With boundaries between art forms becoming increasingly permeable, this year International Dance Festival Birmingham has included the phenomenal Canadian circus pioneers Les 7 Doigts De La Main in their line-up. Programming Director Paul Burns is a great advocate of bringing a wide range of movement-based performance to the IDFB. He has clearly defined his position on the importance of including circus within the festival offerings on their website.
Séquence 8 – perhaps titled in reference to the permutations of possible connections between the 8 performers. Or because it is the company’s 8th creation – brings a fascinating blend of highly stylised choreography and nonchalant functional activity to the stage at the REP, in the only UK dates before a stint at Sadlers Wells this autumn.
Raising whoops and cheers – and, at one point, a mexican wave – from the audience seated before the REP’s main stage, the company brings the direct communal atmosphere of a traditional circus into the proscenium arch venue better than anyone I’ve encountered. What is more, the text used within the show is so knowingly comic, meta-theatrical, and integrated so tightly within the physical framework of the piece, that they also succeed in bringing a contemporary theatre sensibility to their circus better than anyone I’ve come across.
Formed in 2002, Les 7 Doigts De La Main (which translates as ‘the 7 fingers of the hand’, leading to the common moniker ‘The 7 Fingers’) gained prominence in the UK when an excerpt of their show Traces was performed as part of the 2009 Royal Variety Performance. Séquence 8 includes elements of the chinese hoop diving which captured the nation’s attention then, (and it still makes me wince as Colin Davis leaps through the tower of hoops to land on his head), however this is just a tiny segment of what these world class artists achieve.
As props magically appear and disappear or subtly transform in an understated realm of the fantastic, exquisite feats of virtuosity also arise out of the blue to surprise and astound; rather than following a ‘build-up to the big trick’ dramaturgy, individual demonstrations of prowess evolve naturally from the ensemble. When Alexandra Royer‘s liquid equilibristics on the Russian Bar become a sudden high-flying somersault I am left with a feeling of ‘did I just see that?!’; when the wonderful play between Ugo Dario, Maxim Laurin, and their Korean teeterboard leaps into unspotted exchanges of position my muscles clench and my breath stops.
This is a show that makes me happy to be alive; to be a human; to have the power to Be, to Do and to Play. The show is full of eloquent visual gags and, from the tongue-in-cheek moments of dialogue, we are given a laughing insight into the thought-process behind this show, and a comment on stereotypical responses to contemporary art. Life has no clear why’s and wherefore’s, and this circus reflects that, whilst acknowledging its own pre-conceived nature.
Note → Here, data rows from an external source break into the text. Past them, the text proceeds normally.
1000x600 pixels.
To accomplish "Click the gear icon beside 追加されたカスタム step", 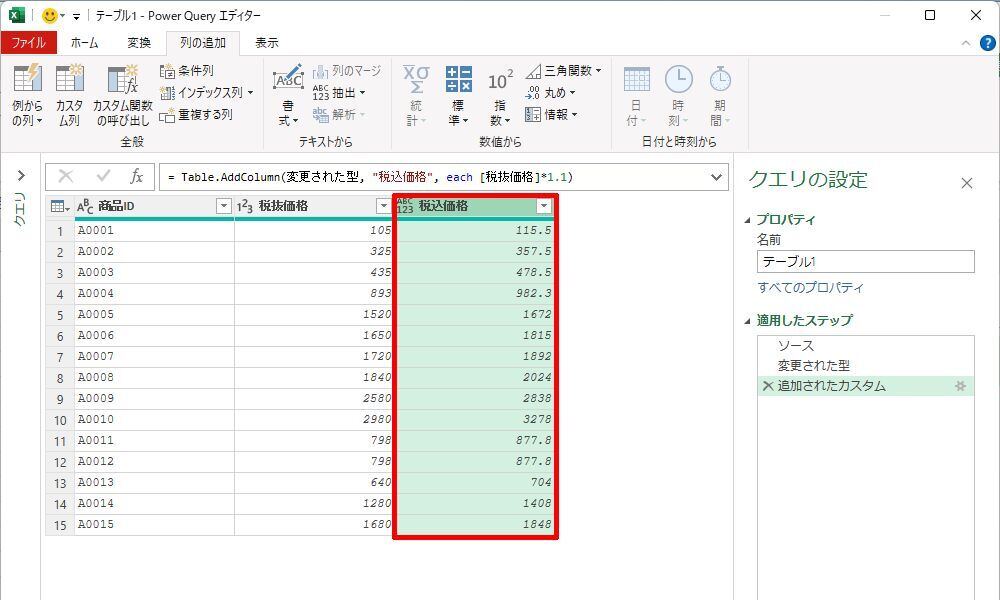I will (x=961, y=386).
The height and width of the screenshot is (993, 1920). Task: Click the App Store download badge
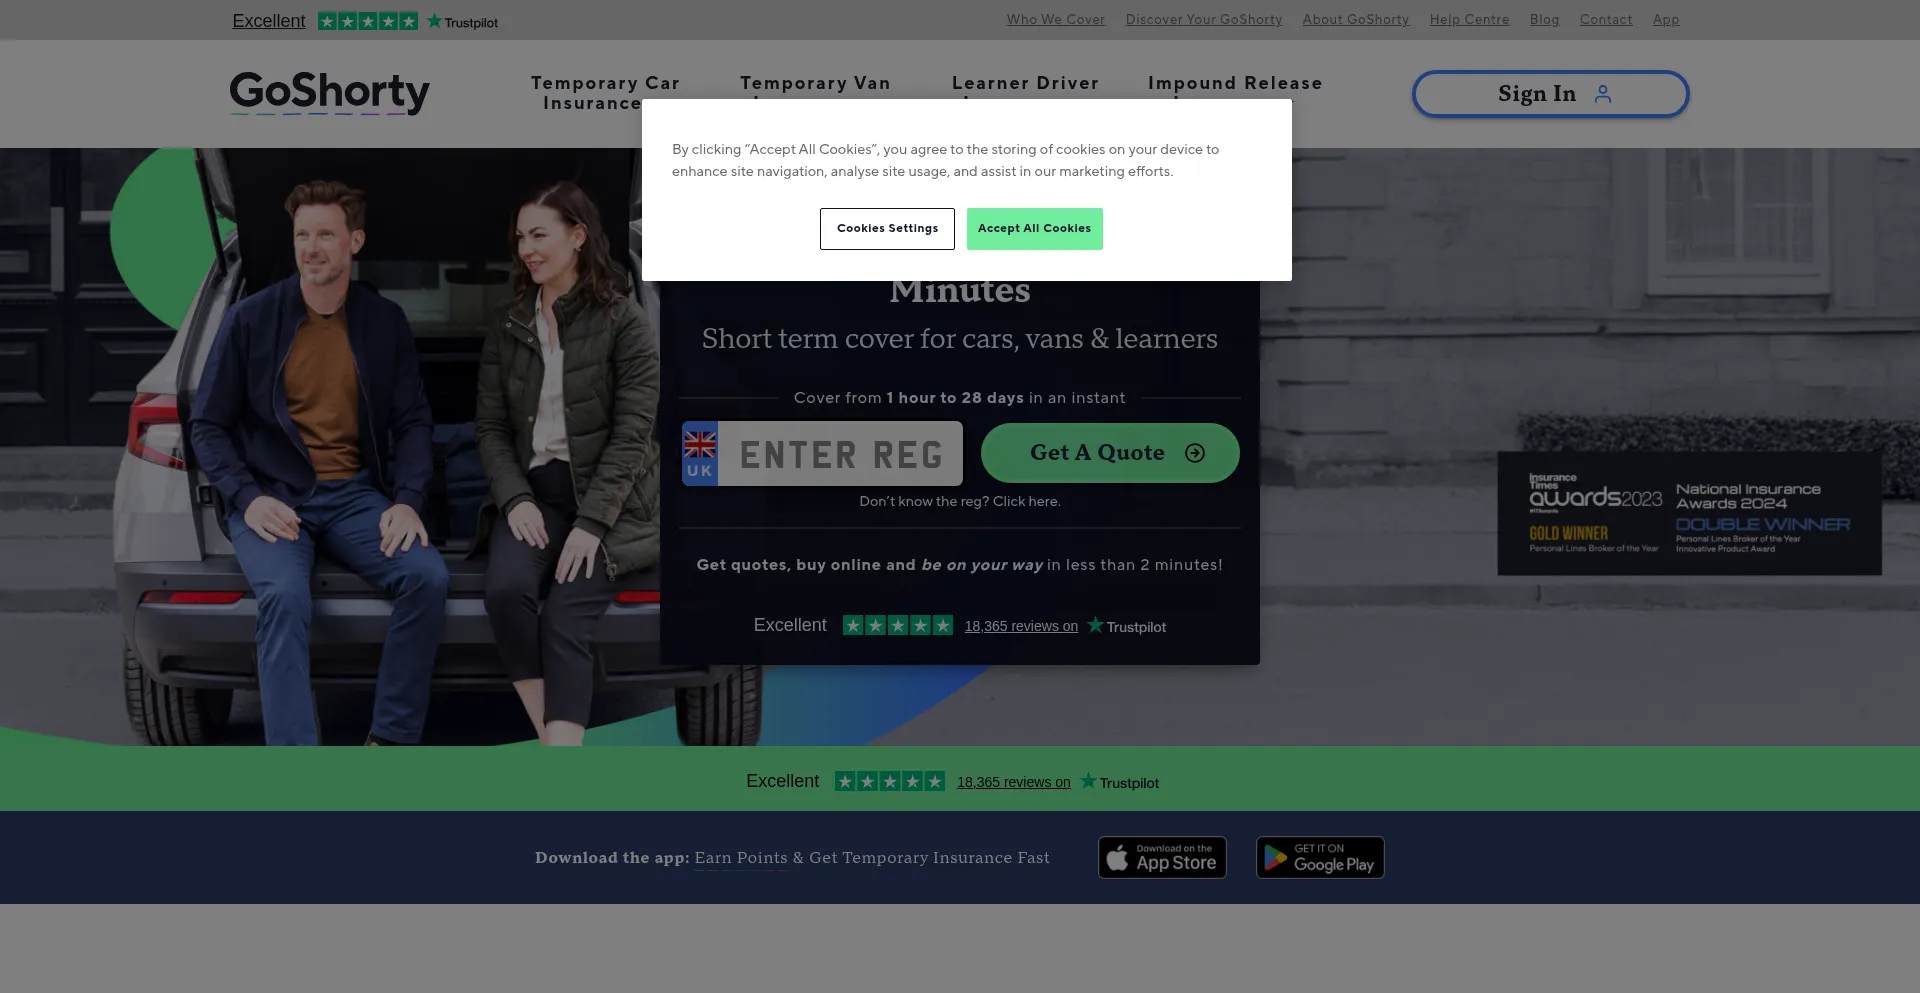(x=1161, y=857)
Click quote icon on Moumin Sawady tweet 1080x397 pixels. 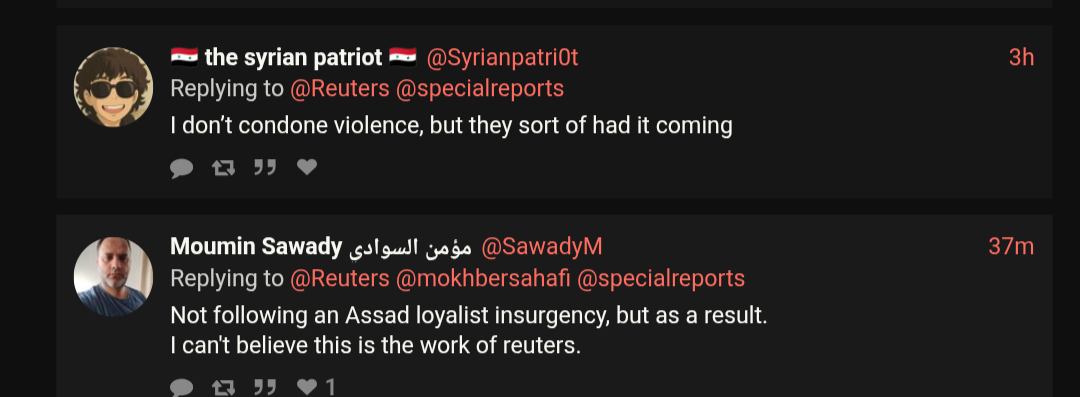(x=265, y=387)
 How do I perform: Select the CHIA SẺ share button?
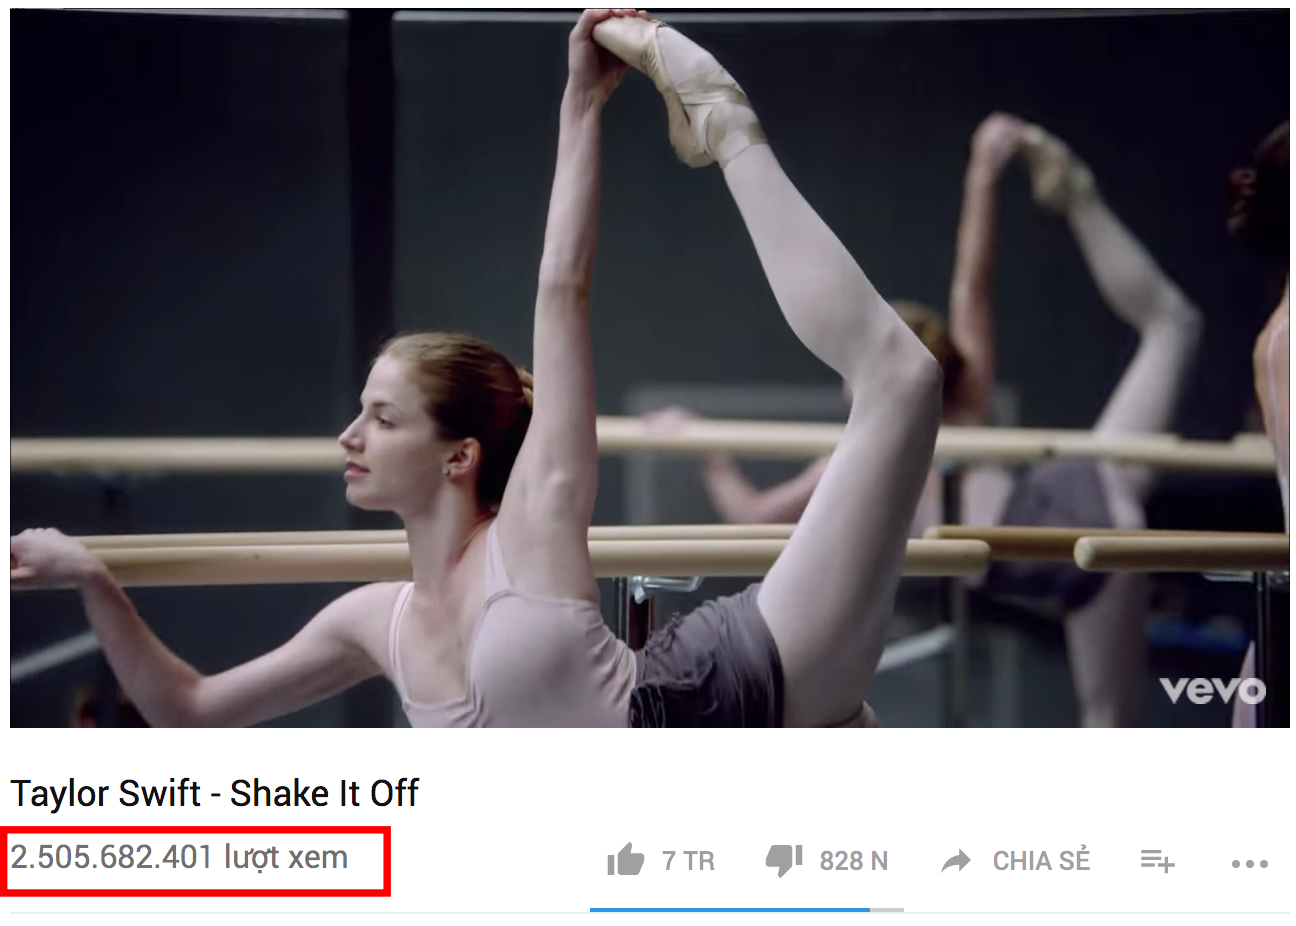pos(1041,861)
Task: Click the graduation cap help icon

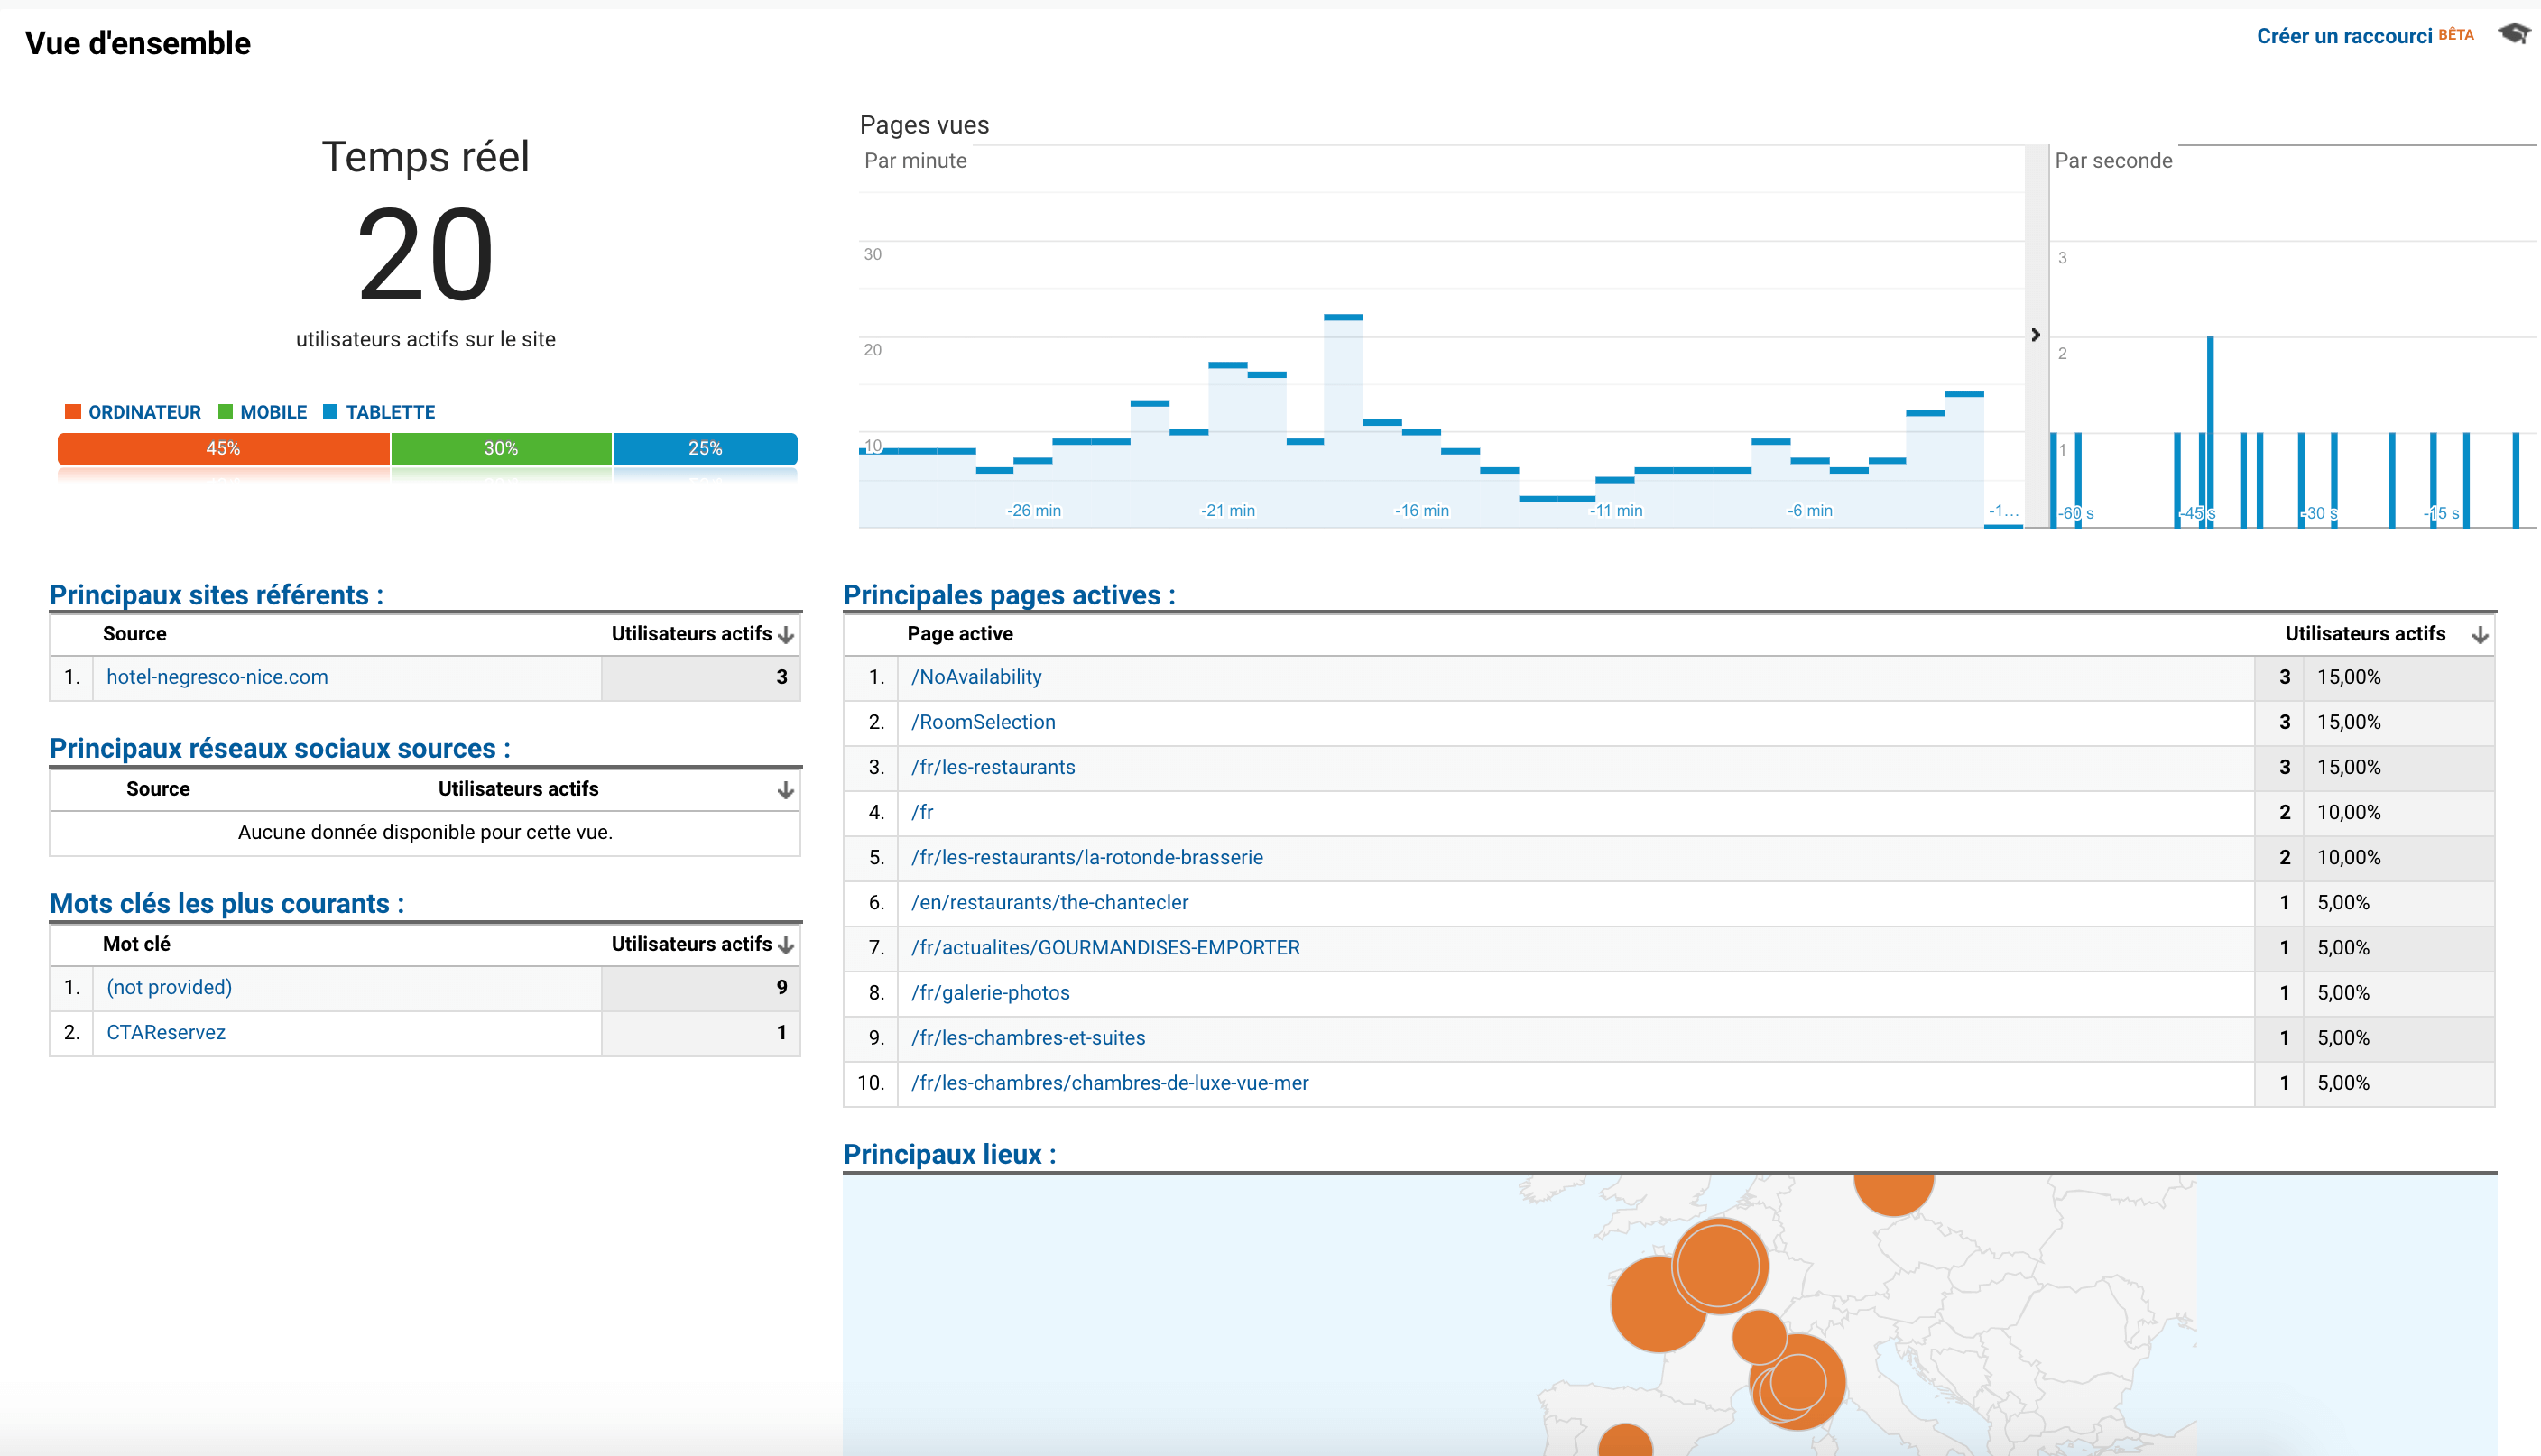Action: (2513, 33)
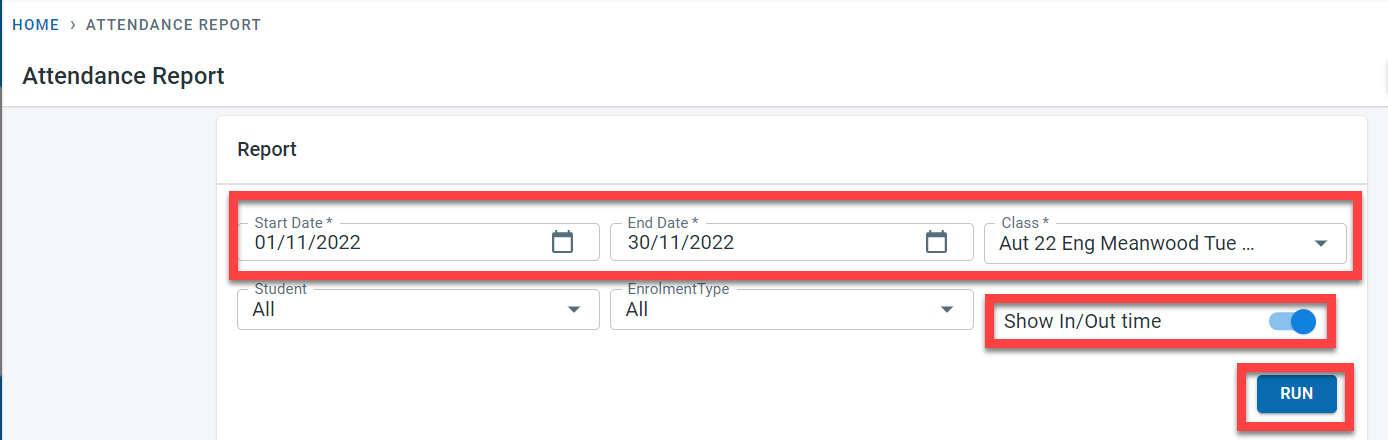Click the Start Date value 01/11/2022
The width and height of the screenshot is (1388, 440).
[308, 242]
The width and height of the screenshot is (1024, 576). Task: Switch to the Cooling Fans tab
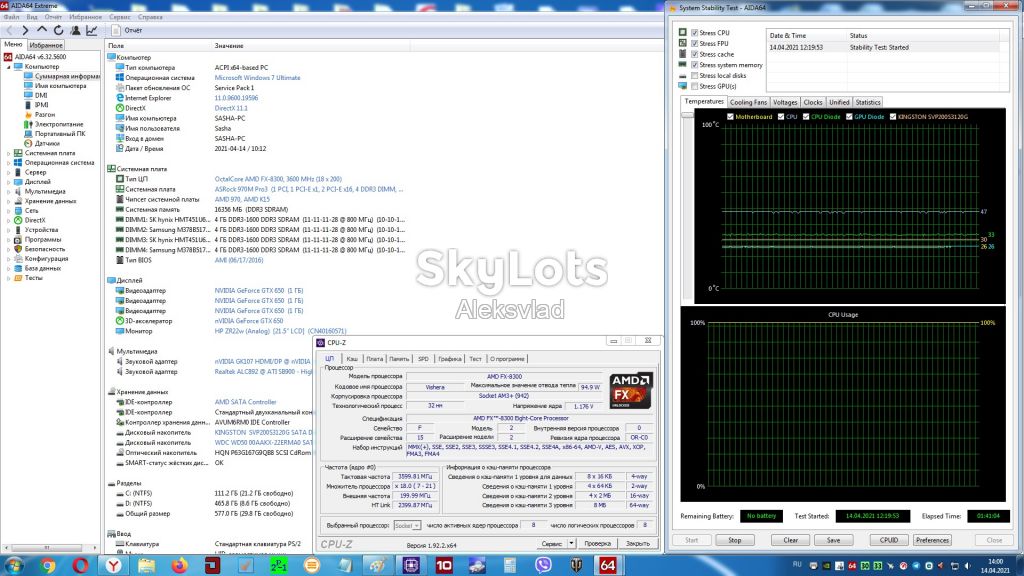(748, 103)
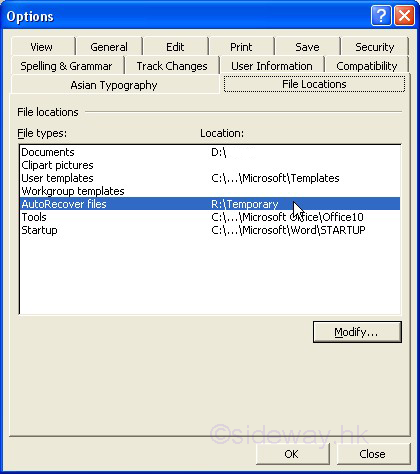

With most of the ‘individual acts’ within Séquence 8, the other company members continuously both support and challenge as an ensemble. When Eric Bates launches into his cigar box juggling to the fast-paced rhythms of Tunng’s Bullets (which used to be my tight wire track. My heart bursts) we see the focus and range that won him a Bronze at the prestigious Cirque De Demain last year, as well as the precision and dedication of the entire crew.
During the faux-interval – in which the teeterboard is set for Gold Prize winners 2012, Dario and Laurin – the audience are presented with a series of multiple-choice questions to ‘check our understanding’ of the show: Laurin’s static trapeze work, set above a writhing mat of bodies who lift and lower him as one was fast, slick and unexpected, giving a great impression of spontaneous improvisation. We are asked:
C) Not so hungry
I am impressed by how readily the audience shout out their gleeful answers; we Brits aren’t always so amenable, and it’s a testament to the direction from 2 of the 7 Fingers founders, Shana Carroll and Sébastien Soldevila, that we feel so comfortable to share the performers’ slightly mad world.
In the ‘second half’ we see the specialist skills of Tristan Nielsen and Camille Legris in their adagio acrobalance, finding stillness immediately on each pose. A structural ‘reset’ provides a welcomed reprise of Bates’ act, which develops into a live looped rhythmic composition through the microphone, providing a beatbox arena for an incredible headspin and a Birmingham special rap.
By the time Devin Henderson reaches his chinese pole act, perhaps the only moment where we see an extended performance of one artist alone onstage, I can feel my attention has begun to wane. It is revived somewhat by Royer’s vertiginous whirling in her aerial dance and hoop number but, though both acts are beautiful and skilled in themselves, they feel rather shoehorned into the overall picture after the intricate connections of everything that has gone before. Maybe I’ve reached sensory overload.
In a final acrobatic dance number we are impressed again with a choreography of symmetry and separation, synchronicity and individuality. There is little doubt that this is world class performance, whether framed as theatre, dance or circus. I cannot help thinking that Dario’s recurrent ‘ghosts’ are those of the circus tradition, still present and influencing the structures and ambiance of Séquence 8, in all its developed nature, if you know where to look. But I also know the creators would laugh at me for putting so strict a meaning to anything they have presented here!